**What to produce:**
Within the records, find every line that includes the word "legend" and copy it.

**Records for the task:**
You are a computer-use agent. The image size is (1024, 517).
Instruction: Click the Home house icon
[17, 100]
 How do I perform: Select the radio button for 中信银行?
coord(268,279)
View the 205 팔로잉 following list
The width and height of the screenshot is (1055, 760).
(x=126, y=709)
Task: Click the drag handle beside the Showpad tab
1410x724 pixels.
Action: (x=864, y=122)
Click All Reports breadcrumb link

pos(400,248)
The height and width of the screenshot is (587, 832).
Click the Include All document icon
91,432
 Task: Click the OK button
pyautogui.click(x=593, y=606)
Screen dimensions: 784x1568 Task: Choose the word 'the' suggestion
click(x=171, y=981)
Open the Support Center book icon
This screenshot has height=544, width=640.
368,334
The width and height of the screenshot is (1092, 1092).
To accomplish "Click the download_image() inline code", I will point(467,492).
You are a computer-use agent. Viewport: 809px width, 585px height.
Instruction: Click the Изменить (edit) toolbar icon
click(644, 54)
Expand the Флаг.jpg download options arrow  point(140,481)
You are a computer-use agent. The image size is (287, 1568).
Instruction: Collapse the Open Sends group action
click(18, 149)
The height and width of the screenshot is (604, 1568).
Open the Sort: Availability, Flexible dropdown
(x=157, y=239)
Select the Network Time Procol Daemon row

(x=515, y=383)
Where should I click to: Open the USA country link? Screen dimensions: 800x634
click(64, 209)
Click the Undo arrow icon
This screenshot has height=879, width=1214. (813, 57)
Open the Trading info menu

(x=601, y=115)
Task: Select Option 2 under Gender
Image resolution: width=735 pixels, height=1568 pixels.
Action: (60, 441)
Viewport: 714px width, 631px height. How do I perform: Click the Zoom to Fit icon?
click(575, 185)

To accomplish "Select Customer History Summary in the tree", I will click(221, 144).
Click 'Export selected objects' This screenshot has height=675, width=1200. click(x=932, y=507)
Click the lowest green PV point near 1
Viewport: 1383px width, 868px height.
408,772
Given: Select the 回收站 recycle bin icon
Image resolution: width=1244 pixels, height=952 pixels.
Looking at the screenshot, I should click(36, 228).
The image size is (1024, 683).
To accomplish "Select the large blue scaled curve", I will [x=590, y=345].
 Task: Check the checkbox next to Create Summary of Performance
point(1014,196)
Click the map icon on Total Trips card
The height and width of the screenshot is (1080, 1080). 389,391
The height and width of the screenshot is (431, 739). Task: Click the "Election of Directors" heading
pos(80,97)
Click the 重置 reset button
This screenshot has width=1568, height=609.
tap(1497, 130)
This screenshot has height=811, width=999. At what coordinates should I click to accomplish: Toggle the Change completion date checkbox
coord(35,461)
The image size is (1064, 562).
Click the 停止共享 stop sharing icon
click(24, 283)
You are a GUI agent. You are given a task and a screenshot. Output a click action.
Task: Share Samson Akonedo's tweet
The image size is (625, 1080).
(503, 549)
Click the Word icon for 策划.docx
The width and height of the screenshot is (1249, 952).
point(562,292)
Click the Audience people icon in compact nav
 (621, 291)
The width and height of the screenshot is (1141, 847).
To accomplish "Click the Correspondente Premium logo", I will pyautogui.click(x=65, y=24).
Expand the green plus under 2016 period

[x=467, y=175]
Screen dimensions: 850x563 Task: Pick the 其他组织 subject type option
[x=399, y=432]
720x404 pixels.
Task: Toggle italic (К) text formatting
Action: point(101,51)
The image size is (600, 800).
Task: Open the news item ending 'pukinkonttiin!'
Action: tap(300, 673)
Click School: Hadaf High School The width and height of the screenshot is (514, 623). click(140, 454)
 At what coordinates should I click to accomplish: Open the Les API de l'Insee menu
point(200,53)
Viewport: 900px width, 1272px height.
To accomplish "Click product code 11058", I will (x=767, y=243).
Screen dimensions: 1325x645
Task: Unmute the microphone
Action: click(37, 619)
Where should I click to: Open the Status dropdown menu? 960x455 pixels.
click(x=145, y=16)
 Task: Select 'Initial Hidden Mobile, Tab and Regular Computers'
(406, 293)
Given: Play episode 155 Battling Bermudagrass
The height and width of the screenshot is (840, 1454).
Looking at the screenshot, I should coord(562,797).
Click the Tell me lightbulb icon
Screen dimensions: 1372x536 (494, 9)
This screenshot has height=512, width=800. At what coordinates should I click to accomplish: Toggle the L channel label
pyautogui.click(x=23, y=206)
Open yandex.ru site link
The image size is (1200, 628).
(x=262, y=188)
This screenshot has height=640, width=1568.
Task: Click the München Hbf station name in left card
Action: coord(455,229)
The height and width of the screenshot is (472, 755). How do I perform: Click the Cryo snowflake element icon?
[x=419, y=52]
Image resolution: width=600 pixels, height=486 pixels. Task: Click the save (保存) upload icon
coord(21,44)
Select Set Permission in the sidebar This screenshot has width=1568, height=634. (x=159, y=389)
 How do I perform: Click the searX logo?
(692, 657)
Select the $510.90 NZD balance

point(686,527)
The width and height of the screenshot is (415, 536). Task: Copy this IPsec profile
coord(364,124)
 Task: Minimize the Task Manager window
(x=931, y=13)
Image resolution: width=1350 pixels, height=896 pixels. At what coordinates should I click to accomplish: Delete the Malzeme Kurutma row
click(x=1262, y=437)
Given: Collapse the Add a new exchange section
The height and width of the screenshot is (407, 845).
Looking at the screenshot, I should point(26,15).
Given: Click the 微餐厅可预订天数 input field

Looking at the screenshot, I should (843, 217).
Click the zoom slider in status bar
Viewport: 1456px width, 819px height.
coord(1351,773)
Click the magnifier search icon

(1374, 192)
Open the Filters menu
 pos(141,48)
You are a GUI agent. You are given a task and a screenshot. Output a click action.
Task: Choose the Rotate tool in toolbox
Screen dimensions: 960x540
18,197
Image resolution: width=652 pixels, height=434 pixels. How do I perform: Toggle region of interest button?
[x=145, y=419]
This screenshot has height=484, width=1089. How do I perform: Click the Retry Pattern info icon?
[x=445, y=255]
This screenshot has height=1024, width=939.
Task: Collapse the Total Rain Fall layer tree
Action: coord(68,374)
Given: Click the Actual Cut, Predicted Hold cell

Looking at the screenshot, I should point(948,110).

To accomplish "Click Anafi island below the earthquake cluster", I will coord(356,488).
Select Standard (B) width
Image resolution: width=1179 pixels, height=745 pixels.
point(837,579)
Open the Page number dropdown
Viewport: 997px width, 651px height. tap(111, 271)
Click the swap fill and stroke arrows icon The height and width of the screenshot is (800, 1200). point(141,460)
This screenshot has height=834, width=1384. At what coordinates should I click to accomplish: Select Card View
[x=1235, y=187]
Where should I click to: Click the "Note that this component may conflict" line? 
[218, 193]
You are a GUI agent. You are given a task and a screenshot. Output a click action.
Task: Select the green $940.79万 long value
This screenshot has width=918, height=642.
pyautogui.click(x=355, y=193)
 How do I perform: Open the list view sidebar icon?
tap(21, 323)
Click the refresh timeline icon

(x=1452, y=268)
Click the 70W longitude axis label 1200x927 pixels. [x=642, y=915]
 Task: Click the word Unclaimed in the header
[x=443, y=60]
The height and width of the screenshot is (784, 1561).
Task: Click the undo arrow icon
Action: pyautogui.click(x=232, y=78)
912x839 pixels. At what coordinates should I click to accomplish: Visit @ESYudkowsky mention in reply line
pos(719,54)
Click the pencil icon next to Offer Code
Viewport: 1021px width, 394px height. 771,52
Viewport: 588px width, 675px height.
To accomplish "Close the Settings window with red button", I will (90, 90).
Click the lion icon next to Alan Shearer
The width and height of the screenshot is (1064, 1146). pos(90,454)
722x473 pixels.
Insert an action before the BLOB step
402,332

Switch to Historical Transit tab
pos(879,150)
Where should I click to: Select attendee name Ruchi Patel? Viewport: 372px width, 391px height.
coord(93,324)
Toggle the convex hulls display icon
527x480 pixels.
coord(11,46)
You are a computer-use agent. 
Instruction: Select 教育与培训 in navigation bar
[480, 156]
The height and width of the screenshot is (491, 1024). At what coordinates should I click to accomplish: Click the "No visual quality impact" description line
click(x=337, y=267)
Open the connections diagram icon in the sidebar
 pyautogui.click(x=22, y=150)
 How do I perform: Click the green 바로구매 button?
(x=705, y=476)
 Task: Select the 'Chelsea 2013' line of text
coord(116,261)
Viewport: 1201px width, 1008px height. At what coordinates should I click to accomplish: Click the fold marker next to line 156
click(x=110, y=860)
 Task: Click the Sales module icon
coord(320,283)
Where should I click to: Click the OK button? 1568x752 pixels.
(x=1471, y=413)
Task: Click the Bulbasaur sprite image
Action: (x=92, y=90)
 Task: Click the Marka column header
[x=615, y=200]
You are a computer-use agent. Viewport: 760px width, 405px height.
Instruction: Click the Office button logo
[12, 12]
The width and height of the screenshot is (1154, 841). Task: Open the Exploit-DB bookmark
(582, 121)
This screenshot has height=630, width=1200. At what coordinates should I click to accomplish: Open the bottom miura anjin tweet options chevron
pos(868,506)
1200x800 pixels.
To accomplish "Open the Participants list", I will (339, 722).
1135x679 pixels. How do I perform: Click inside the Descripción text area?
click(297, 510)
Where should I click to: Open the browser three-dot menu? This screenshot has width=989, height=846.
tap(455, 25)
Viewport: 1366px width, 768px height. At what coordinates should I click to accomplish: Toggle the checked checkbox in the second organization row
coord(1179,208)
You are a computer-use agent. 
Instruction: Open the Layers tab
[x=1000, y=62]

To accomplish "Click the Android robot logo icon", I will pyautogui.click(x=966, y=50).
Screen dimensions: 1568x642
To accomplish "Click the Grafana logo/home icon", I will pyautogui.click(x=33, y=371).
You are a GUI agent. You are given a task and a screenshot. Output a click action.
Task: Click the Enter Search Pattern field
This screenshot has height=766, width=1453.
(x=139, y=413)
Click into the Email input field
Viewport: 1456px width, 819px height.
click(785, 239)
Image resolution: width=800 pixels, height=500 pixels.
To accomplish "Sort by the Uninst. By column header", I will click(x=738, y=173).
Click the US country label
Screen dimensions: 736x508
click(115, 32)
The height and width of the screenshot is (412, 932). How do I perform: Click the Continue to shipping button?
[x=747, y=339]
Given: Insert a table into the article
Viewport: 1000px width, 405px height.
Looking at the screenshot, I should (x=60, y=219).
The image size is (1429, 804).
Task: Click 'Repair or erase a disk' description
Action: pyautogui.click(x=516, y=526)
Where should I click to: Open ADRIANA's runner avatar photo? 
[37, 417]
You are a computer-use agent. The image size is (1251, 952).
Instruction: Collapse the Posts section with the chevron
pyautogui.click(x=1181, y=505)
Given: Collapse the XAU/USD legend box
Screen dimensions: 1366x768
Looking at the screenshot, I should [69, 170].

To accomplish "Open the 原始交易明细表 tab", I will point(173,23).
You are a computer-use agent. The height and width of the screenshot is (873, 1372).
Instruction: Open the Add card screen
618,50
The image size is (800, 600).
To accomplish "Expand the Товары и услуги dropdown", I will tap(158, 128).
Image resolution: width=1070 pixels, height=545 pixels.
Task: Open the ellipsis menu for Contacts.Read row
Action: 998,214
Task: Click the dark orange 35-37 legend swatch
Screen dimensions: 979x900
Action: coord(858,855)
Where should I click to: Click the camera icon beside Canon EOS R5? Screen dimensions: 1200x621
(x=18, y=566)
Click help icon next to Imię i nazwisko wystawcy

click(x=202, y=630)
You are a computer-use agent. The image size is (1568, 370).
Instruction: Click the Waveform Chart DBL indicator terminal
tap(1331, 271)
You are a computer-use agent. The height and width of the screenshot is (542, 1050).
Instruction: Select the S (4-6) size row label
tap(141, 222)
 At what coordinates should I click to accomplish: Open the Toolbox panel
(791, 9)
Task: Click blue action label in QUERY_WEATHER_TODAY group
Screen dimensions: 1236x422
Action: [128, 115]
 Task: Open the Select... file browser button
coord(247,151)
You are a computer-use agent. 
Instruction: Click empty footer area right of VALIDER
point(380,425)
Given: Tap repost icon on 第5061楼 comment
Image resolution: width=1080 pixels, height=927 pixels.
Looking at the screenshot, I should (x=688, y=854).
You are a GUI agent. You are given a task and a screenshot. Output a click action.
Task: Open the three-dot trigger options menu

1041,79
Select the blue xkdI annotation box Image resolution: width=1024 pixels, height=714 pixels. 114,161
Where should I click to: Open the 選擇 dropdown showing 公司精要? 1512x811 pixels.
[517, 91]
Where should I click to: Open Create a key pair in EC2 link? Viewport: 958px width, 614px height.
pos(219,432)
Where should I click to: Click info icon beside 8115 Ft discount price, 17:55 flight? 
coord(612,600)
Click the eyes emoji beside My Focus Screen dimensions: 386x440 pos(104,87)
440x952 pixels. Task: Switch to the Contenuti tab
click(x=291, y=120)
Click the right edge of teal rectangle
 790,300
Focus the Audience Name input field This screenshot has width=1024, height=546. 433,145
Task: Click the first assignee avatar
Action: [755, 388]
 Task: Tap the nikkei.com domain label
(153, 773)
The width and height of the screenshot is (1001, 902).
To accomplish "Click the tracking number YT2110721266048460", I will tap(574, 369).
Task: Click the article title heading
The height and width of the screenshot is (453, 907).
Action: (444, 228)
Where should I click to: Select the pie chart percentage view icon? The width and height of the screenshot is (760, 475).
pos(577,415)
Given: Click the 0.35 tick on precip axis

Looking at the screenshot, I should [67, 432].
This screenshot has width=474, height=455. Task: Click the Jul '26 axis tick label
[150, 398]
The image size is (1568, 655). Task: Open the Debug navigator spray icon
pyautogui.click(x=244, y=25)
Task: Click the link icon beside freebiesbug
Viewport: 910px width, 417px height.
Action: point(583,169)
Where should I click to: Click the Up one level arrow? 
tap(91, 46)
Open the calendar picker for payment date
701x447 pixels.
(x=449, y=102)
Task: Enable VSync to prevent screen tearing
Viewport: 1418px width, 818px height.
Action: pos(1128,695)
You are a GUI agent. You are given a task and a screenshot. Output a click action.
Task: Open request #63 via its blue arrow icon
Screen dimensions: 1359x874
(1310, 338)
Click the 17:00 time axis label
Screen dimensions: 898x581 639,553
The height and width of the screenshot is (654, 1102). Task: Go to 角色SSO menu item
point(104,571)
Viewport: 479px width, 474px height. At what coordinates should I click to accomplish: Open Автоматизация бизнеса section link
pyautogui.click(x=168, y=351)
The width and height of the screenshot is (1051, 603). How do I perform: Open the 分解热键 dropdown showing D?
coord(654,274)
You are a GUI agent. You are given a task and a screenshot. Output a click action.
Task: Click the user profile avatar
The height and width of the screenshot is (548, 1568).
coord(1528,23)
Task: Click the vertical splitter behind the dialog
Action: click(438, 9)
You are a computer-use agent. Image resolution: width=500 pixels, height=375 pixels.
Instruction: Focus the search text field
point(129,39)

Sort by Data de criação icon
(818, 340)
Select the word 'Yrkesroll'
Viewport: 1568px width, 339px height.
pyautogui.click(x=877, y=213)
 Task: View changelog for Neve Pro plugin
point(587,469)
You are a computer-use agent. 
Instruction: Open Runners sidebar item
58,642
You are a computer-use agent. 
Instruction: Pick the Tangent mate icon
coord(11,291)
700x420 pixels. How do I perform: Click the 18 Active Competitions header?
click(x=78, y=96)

**Solution to this exercise:**
Given: Collapse the XAU/USD legend box
Task: Click the dark orange 35-37 legend swatch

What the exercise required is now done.